Sağlanan alıntı>

********

Tebliğ olunacak evrakı içeren zarf posta idaresince muhatabına verilir ve bu durum muhatap ile posta memuru tarafından tebliğ alındısına tarih ve imza konulmak suretiyle tespit olunur. Zarfın, posta memuru tarafından muhatabına verildiği tarihte tebliğ yapılmış sayılır. 213 sayılı Kanunun 94 üncü maddesi kapsamında tebliğ yapılacak olanların yerleşim yeri adresinde bulunamaması (geçici ayrılmalar dâhil) halinde durum, posta memuru tarafından tebliğ alındısı üzerine şerh ve imza edilir. Bu durumda kapıya pusula yapıştırılmaz ve tebliğ evrakı derhal gönderildiği idareye iade edilir.

********

Çıkarılan veriler>
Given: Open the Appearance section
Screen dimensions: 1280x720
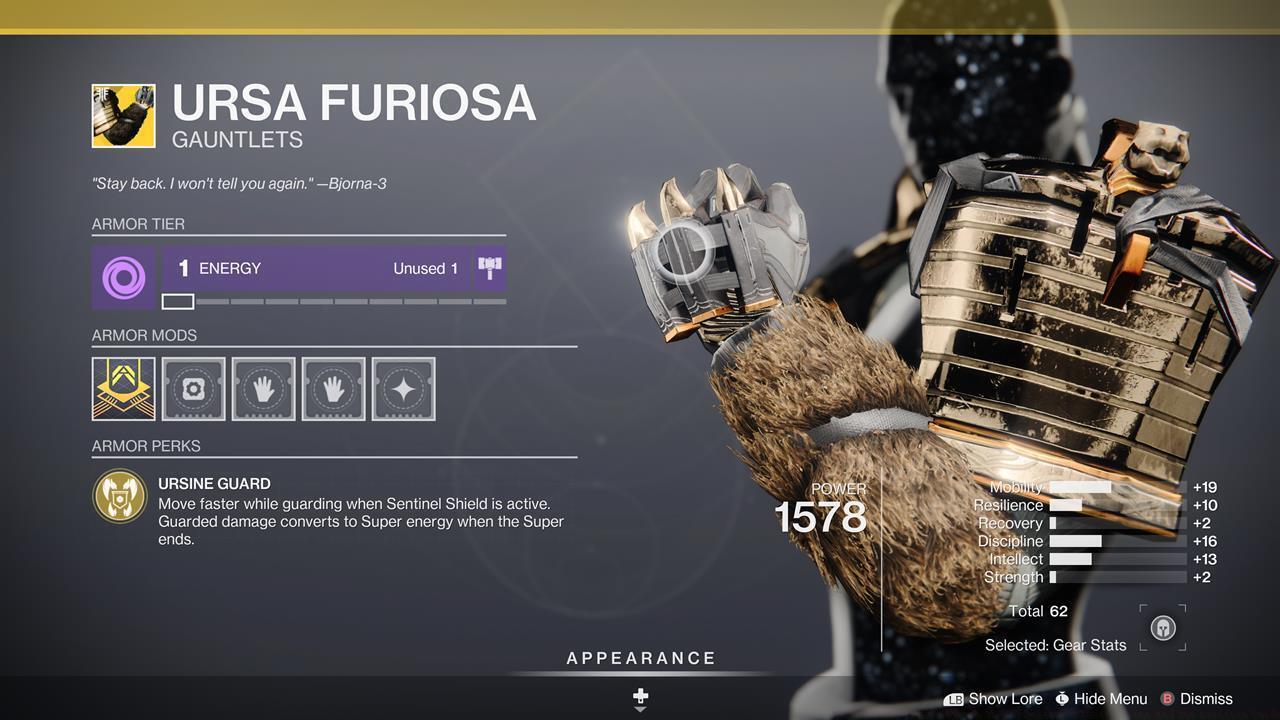Looking at the screenshot, I should tap(639, 658).
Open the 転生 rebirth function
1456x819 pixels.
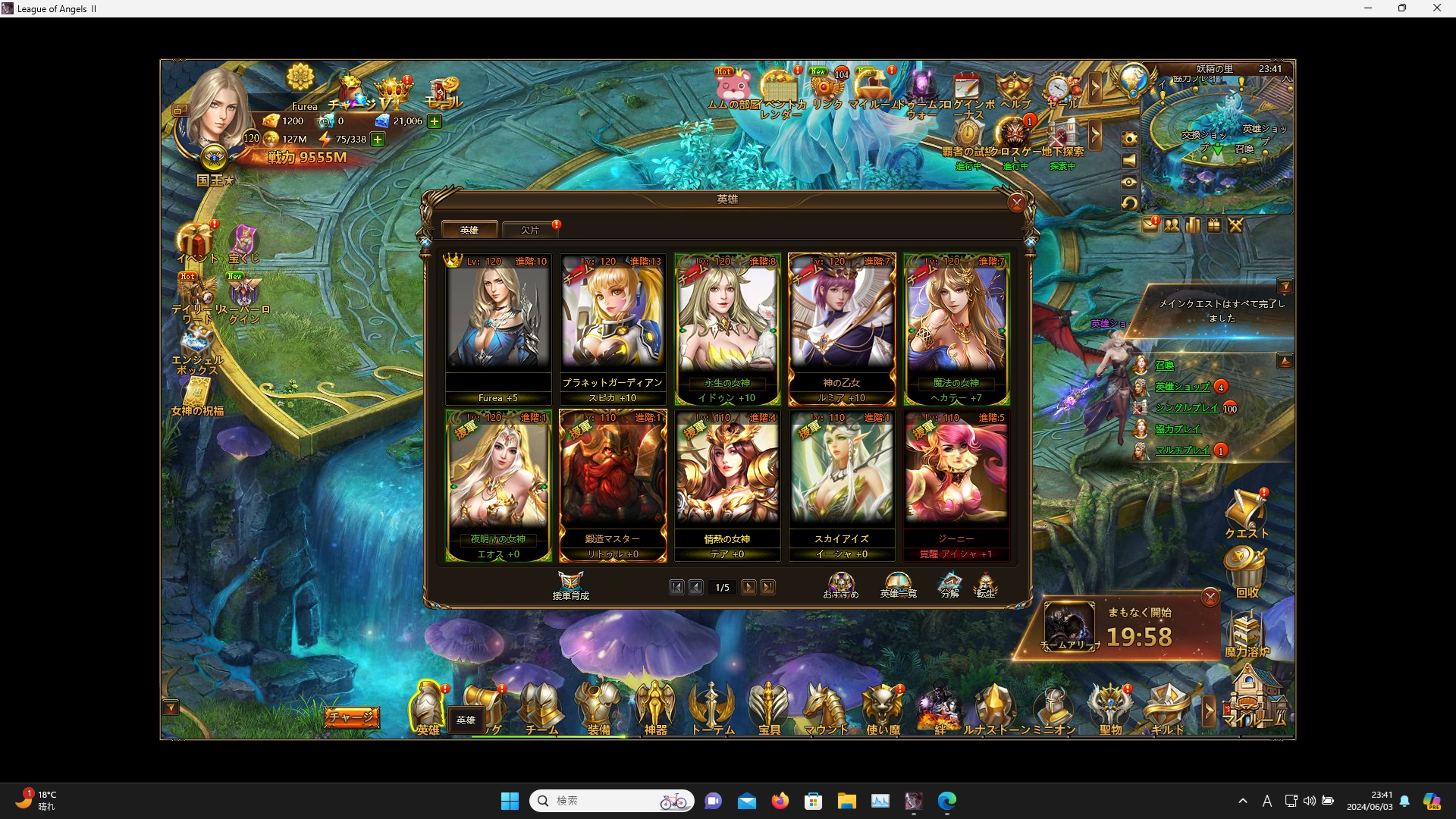(x=985, y=585)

********

Yönerge 1> Posta yoluyla tebliğ metnine göre tebliğ hangi tarihte yapılmış sayılır?
Yönerge 2> Posta yoluyla tebliğ metnini kaldığı yerden sürdürün.

Çıktı 1> Zarfın posta memuru tarafından muhatabına verildiği tarihte tebliğ yapılmış sayılır.

Çıktı 2>
Bunun üzerine tebliği çıkaran merci tarafından olayın özelliğine göre (zamanaşımı vs.) tayin olunacak münasip bir süre sonra yeniden tebliğe çıkılır. İkinci defa çıkarılan tebliğ evrakına, adres kayıt sisteminde bulunan yerleşim yeri adresine ikinci defa çıkıldığına ilişkin ibare konulur. İkinci defa çıkarılan tebliğ evrakı da aynı sebeplerle tebliğ edilemezse, tebliğ evrakının gönderildiği idareden alınabileceği şerhini içeren ve bu tebliğ ekinde yer alan tebligat pusulası (pusula) (Ek:1) kapıya yapıştırılır. Bu durum, posta memuru tarafından tebliğ alındısı üzerine şerh ve imza edilerek tebliğ evrakı gönderildiği idareye iade edilir. Tebliğ evrakının pusulanın yapıştırıldığı tarihten itibaren on beş gün içerisinde muhatabı tarafından alınması hâlinde alındığı günde, bu süre içerisinde alınmaması hâlinde ise pusulanın kapıya yapıştırıldığı tarihi izleyen on beşinci günde tebliğ yapılmış sayılır.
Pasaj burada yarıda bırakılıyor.